EXERCISE BRIEF: Each line from the one that contains "Crimp type - 90° (887, 442)" to the end of the material must be set down exactly, and no line before it.

-- DATA EXTRACTS follows --

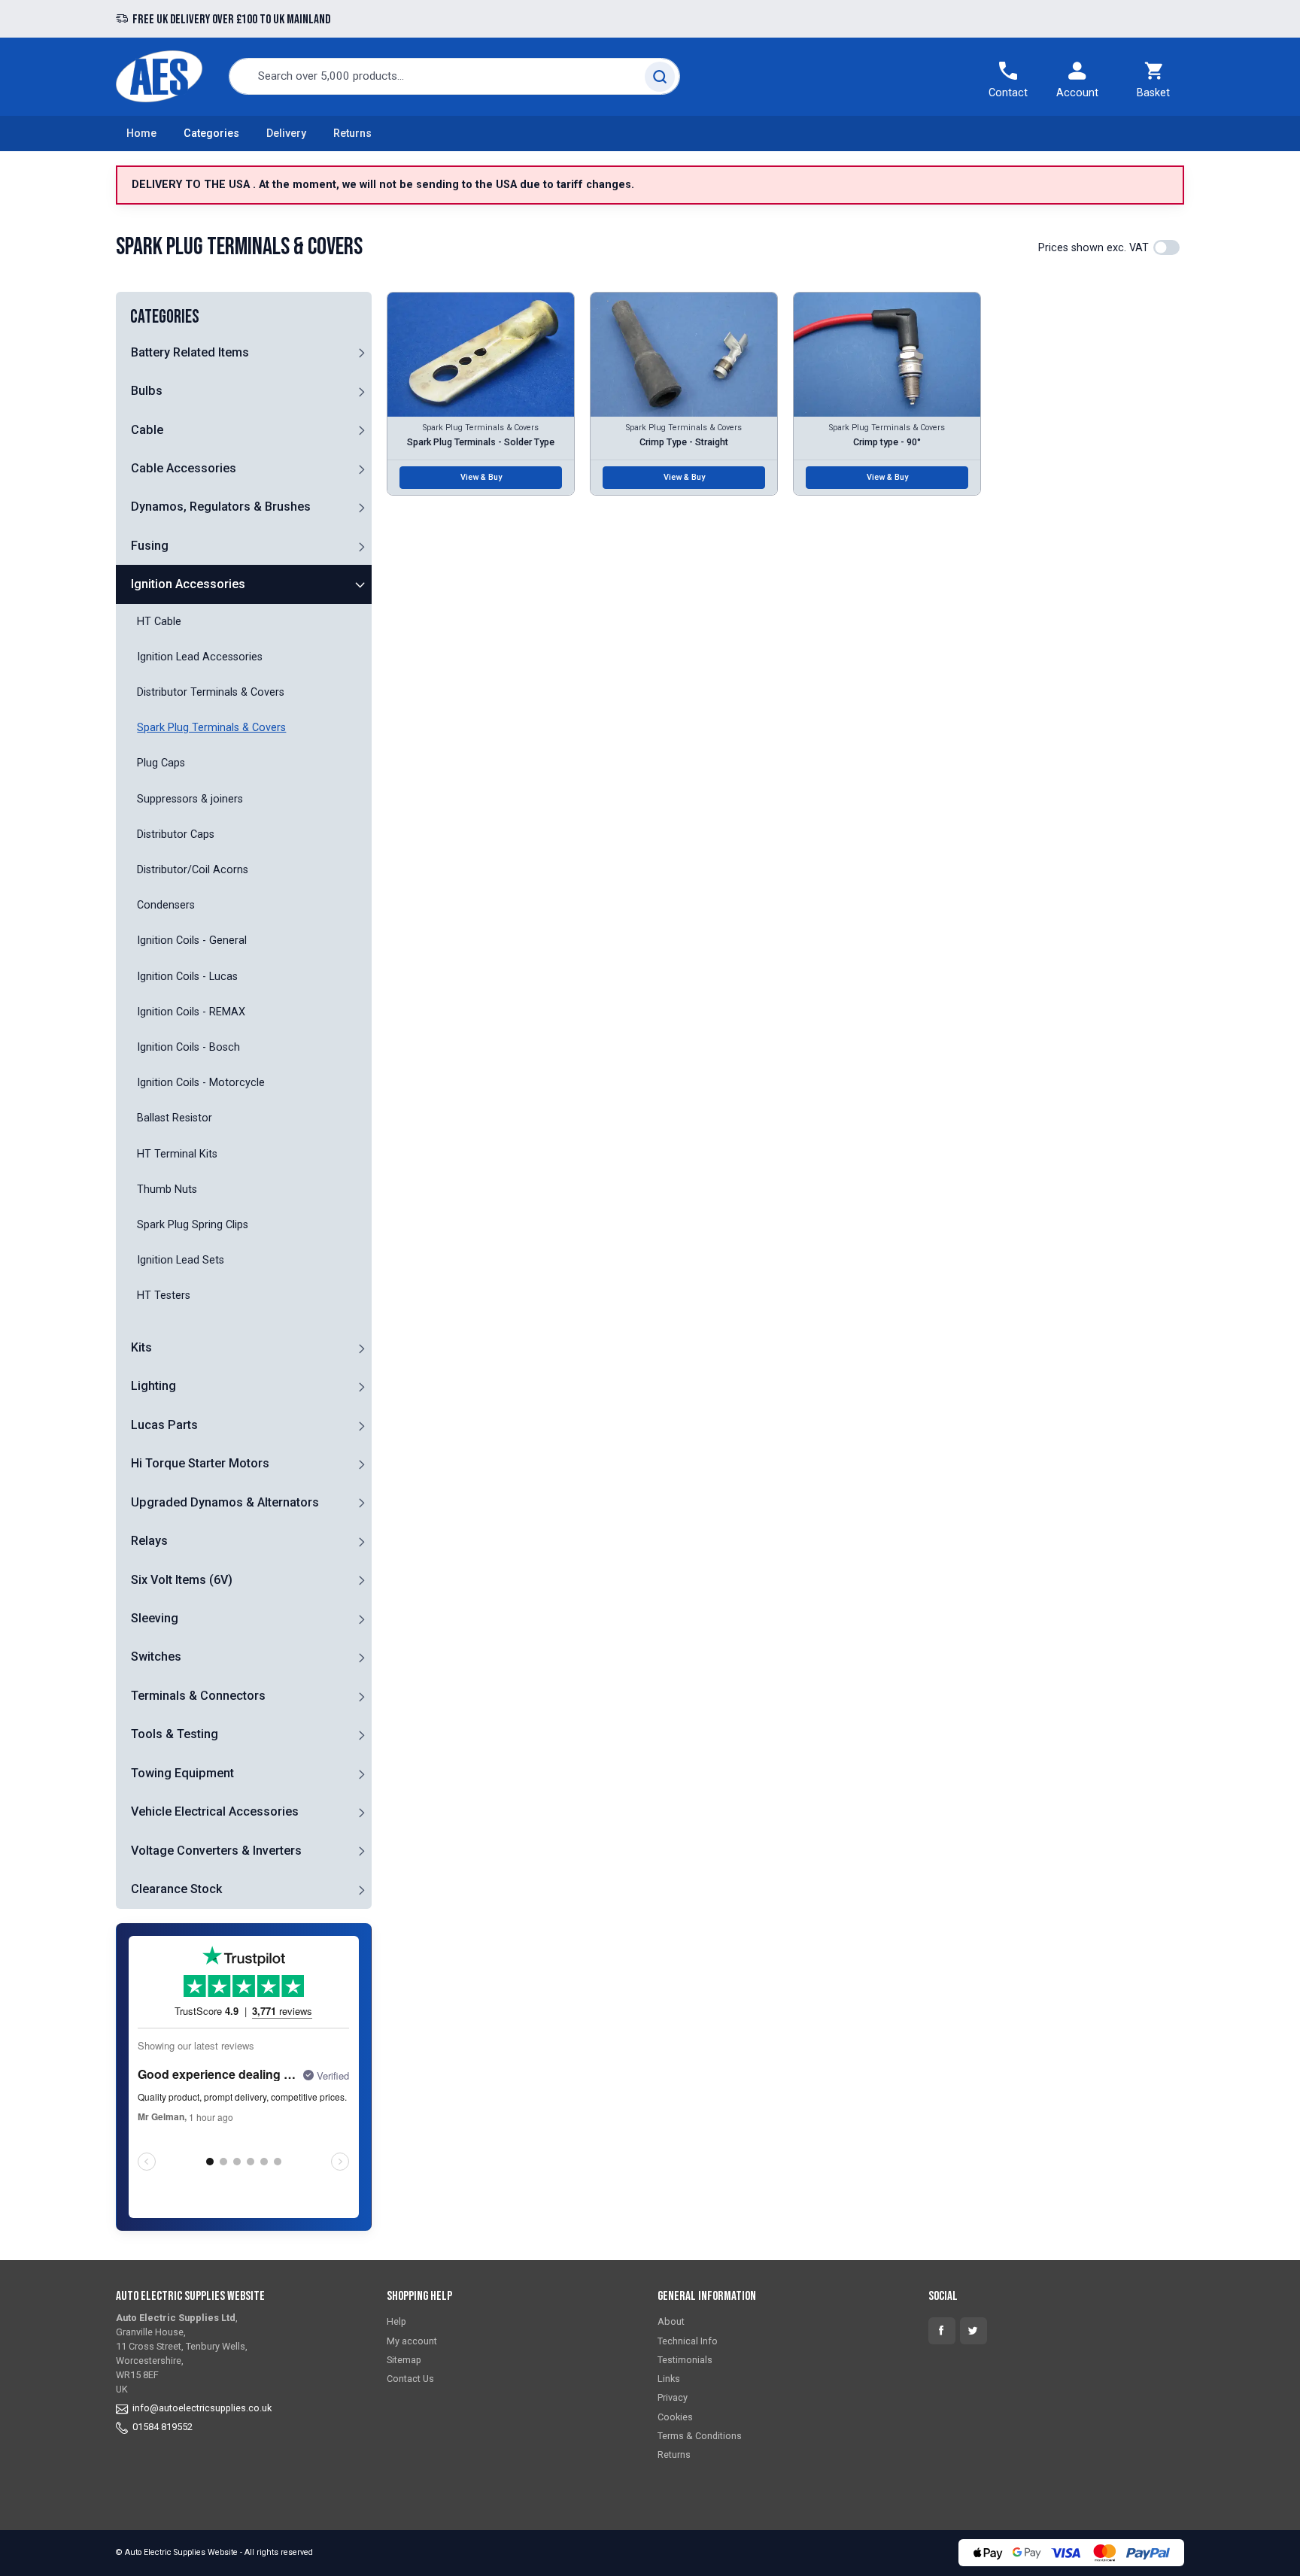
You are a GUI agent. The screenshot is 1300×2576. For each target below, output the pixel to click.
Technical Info (688, 2341)
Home (141, 133)
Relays (149, 1541)
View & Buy (481, 477)
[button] (361, 352)
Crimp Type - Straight (683, 442)
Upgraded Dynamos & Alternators (225, 1502)
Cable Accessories (183, 468)
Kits (141, 1347)
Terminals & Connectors (198, 1696)
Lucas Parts (164, 1425)
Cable (147, 430)
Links (669, 2378)
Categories (211, 133)
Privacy (673, 2397)
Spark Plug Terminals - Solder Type (480, 442)
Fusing (150, 546)
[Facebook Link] (941, 2330)
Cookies (675, 2417)
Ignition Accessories (188, 584)
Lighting (153, 1386)
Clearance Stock (176, 1889)
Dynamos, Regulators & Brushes (221, 506)
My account (412, 2341)
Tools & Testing (174, 1734)
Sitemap (404, 2359)
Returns (352, 133)
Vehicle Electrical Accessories (215, 1811)
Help (396, 2321)
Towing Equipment (182, 1773)
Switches (156, 1656)
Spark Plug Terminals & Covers (481, 427)
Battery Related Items (190, 352)
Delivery (286, 133)
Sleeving (154, 1618)
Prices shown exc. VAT (1093, 247)
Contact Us (410, 2378)
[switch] (1166, 247)
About (671, 2321)
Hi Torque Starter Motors (200, 1463)
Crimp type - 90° (887, 442)
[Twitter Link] (973, 2330)
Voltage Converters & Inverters (216, 1850)
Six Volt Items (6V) (181, 1580)
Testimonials (685, 2359)
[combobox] (454, 76)
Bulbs (146, 391)
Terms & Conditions (700, 2435)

-- DATA EXTRACTS concluded --

ANSWER TO THE PROBLEM:
Crimp type - 90° (887, 442)
[Twitter Link] (973, 2330)
Voltage Converters & Inverters (216, 1850)
Six Volt Items (6V) (181, 1580)
Testimonials (685, 2359)
[combobox] (454, 76)
Bulbs (146, 391)
Terms & Conditions (700, 2435)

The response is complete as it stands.